Definition and assessment of hotspot areas
Six hot spot regions can be identified by combining the results of the MED-HOT and RCCI indices. According to historical changes, these regions are considered the most vulnerable to climate change in the Mediterranean. Figure 5 displays these areas: hotspots identified by the RCCI index are shown in yellow, while those identified by the MED-HOT index are shown in orange. Each hotspot area is given an acronym, mainly based on the country that covers the largest part of the area. The identified hotspot regions that are the most vulnerable areas due to recorded changes in mean temperature and precipitation values are: ‘IB’ for the Iberian Peninsula, ‘SIT’ for south Italy, and ‘CY’ for Cyprus. North Italy (‘NI’), Greece (‘GR’), and Israel (‘ISR’) are hot spots due to changes in extreme climate events. For each of these sub-areas, an analysis of the contribution of each factor to the final value of the respective index (MED-HOT or RCCI) was conducted and is presented in Fig. 6.
The relative (%)contributions of the indices to the MED-HOT index value are illustrated in the top panel of Fig. 6. The results indicate that the change in the maximum temperature is the dominant factor, exceeding 25% while extreme rainfall and drought indices contribute less than 20% in the three selected areas. For Israel and Greece, it appears that the hot spot definition is based on changes in the maximum values of extreme temperatures (TX90 and TN90), leading to warmer days and nights. In Northern Italy (NIT), the hot spot region is characterized by a 51.5% change in the frequency and intensity of maximum temperatures, resulting in both more frequent and higher maximum temperatures.
However, when calculating the RCCI index for these areas, it is revealed that changes in average precipitation during either the wet or dry season account for more than 50% of the index (Fig. 6—RCCI). Specifically, in Greece, the most significant factor is the change in average rainfall during the dry season. Conversely, in Israel, the variance in average precipitation throughout the year contributes nearly 50% to the index. In northern Italy (NI), the index is characterized by changes in both the average precipitation and its variance during the wet season.
The plot for the RCCI in the bottom panel of Fig. 6 illustrates the contribution of various factors during wet and dry periods. The highest contribution to the definition of hot spot areas according to the RCCI index comes from changes in rainfall, which contrasts with the results of the MED-HOT index. The exception is the area of Cyprus, where there seems to be a balance between historical changes in average temperature and precipitation. In the Iberian (IB), the significant factor is the change of the variance in precipitation during the dry period of the year (20.8%), while in southern Italy (SIT), changes in rainfall and its variance during the wet period are the key characteristics of the hot spot region.

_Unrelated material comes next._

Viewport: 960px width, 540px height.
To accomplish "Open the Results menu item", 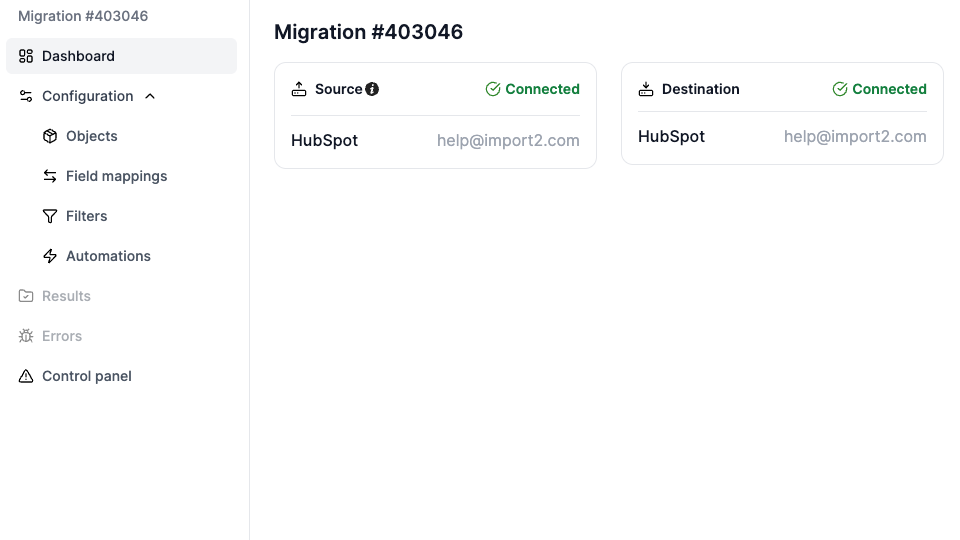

For Cyprus (CY), the region is mainly characterized by changes in temperature variance (20.5%) during the dry period, and the RWAF factor (19%), representing the change in regional mean surface air temperature relative to the Mediterranean average temperature change for the wet period.
When calculating the MED-HOT index for these three regions (Fig. 6—MED-HOT), distinct factors contribute significantly. The common characteristic across all three regions is the notable change in the temperature indices (higher than 70%). However, in Cyprus (CY), changes in maximum minimum temperatures combined with alterations in the drought index account for 50% of the MED-HOT index. In IB, the second primary contributing factor is the change in the drought index, while for southern Italy (SI), the index is largely influenced by changes in the frequency of extreme precipitation.